» DATA SUPPLIED:
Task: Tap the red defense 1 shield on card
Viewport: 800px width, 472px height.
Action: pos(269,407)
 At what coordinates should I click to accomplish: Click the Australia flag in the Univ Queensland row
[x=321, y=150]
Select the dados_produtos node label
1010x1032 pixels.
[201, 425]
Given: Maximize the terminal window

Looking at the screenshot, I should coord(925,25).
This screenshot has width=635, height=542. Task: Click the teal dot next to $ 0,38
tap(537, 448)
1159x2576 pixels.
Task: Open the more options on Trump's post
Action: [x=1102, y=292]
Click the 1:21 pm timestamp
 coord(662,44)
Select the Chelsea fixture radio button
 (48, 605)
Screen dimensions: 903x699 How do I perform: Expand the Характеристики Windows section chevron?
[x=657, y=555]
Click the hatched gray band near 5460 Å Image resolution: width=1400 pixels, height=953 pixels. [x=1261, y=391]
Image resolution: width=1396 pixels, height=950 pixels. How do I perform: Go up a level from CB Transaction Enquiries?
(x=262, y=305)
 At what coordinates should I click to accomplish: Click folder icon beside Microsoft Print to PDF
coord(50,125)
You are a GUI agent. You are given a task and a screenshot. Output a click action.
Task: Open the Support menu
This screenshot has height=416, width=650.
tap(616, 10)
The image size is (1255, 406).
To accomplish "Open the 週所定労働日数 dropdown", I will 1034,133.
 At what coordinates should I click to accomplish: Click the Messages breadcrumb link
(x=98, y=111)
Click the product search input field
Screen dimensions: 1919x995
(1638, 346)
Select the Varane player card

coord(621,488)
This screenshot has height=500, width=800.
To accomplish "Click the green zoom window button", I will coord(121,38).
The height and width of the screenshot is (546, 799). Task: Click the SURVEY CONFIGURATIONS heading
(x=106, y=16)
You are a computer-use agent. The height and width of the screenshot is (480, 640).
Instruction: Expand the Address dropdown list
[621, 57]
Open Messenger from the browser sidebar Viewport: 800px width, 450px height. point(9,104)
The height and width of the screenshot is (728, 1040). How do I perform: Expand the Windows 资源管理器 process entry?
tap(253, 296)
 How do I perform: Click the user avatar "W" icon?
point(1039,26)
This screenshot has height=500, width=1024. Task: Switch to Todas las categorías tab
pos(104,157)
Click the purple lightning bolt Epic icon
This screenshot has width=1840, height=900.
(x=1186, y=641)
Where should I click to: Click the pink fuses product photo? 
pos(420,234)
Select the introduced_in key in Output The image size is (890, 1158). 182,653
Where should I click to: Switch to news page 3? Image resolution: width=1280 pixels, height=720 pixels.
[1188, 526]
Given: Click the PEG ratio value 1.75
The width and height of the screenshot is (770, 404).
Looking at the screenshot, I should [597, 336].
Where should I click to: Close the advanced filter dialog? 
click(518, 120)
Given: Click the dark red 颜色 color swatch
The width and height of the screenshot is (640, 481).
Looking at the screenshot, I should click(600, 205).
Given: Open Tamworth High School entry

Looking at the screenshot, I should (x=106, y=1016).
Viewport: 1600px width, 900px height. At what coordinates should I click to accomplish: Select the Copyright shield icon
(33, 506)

» WHAT YOU SHOULD DO: All lines of the entries above where "will" turns up should be reported.

» THE COMPLETED TASK:
To accomplish "Open the 週所定労働日数 dropdown", I will 1034,133.
To accomplish "Click the green zoom window button", I will coord(121,38).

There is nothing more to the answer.